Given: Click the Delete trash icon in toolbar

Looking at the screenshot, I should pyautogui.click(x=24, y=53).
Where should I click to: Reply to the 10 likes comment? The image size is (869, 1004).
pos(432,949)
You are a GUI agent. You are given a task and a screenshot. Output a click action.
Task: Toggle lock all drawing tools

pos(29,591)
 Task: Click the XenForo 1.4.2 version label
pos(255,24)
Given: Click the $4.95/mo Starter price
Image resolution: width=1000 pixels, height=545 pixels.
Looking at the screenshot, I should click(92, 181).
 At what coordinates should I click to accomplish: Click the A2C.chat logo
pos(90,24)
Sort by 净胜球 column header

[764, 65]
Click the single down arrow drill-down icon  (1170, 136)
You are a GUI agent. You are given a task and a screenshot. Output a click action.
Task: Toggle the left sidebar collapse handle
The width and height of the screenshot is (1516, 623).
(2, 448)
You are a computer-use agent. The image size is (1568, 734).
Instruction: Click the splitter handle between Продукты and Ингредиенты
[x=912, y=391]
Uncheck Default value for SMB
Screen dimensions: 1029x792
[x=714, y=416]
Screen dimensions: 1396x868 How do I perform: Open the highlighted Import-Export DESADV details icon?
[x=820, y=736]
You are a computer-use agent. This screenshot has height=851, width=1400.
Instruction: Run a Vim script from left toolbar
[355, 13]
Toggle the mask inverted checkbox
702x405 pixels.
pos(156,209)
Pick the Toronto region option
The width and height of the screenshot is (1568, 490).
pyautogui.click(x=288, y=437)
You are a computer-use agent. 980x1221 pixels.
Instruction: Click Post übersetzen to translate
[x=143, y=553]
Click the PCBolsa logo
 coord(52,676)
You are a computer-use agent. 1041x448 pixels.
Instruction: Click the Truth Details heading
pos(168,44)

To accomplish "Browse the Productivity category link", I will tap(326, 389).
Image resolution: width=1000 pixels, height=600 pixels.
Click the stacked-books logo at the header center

### Exercise description
Your answer should be every line above that contains the word "agent".

### Task response
You are a GUI agent. You are given a task and a screenshot. Output a click action.
You are a GUI agent. You are given a task and a screenshot. Output a click action.
You are a computer-use agent. The image size is (1568, 734).
You are a computer-use agent. This screenshot has height=851, width=1400.
You are a computer-use agent. 980x1221 pixels.
You are a computer-use agent. 1041x448 pixels.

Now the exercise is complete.